(Collected data entries)
>>>
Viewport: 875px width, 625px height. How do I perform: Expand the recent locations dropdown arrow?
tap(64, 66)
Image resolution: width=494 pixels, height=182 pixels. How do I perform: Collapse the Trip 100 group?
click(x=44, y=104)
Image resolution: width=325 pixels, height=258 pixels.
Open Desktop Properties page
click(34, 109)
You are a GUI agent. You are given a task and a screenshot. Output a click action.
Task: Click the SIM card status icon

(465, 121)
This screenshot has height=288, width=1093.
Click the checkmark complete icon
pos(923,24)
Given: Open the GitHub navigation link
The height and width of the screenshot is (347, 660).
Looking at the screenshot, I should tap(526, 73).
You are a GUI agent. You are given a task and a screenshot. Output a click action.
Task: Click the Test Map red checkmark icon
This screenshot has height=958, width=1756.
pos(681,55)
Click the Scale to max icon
<<<
## [What you have to do]
Repeat the data word for word, leaving out no line.

## [Result below]
Viewport: 875px width, 625px height. How do I perform: Expand the recent locations dropdown arrow?
tap(64, 66)
Image resolution: width=494 pixels, height=182 pixels. How do I perform: Collapse the Trip 100 group?
click(x=44, y=104)
Image resolution: width=325 pixels, height=258 pixels.
Open Desktop Properties page
click(34, 109)
You are a GUI agent. You are given a task and a screenshot. Output a click action.
Task: Click the SIM card status icon

(465, 121)
This screenshot has height=288, width=1093.
Click the checkmark complete icon
pos(923,24)
Given: Open the GitHub navigation link
The height and width of the screenshot is (347, 660).
Looking at the screenshot, I should tap(526, 73).
You are a GUI agent. You are given a task and a screenshot. Output a click action.
Task: Click the Test Map red checkmark icon
This screenshot has height=958, width=1756.
pos(681,55)
Click the Scale to max icon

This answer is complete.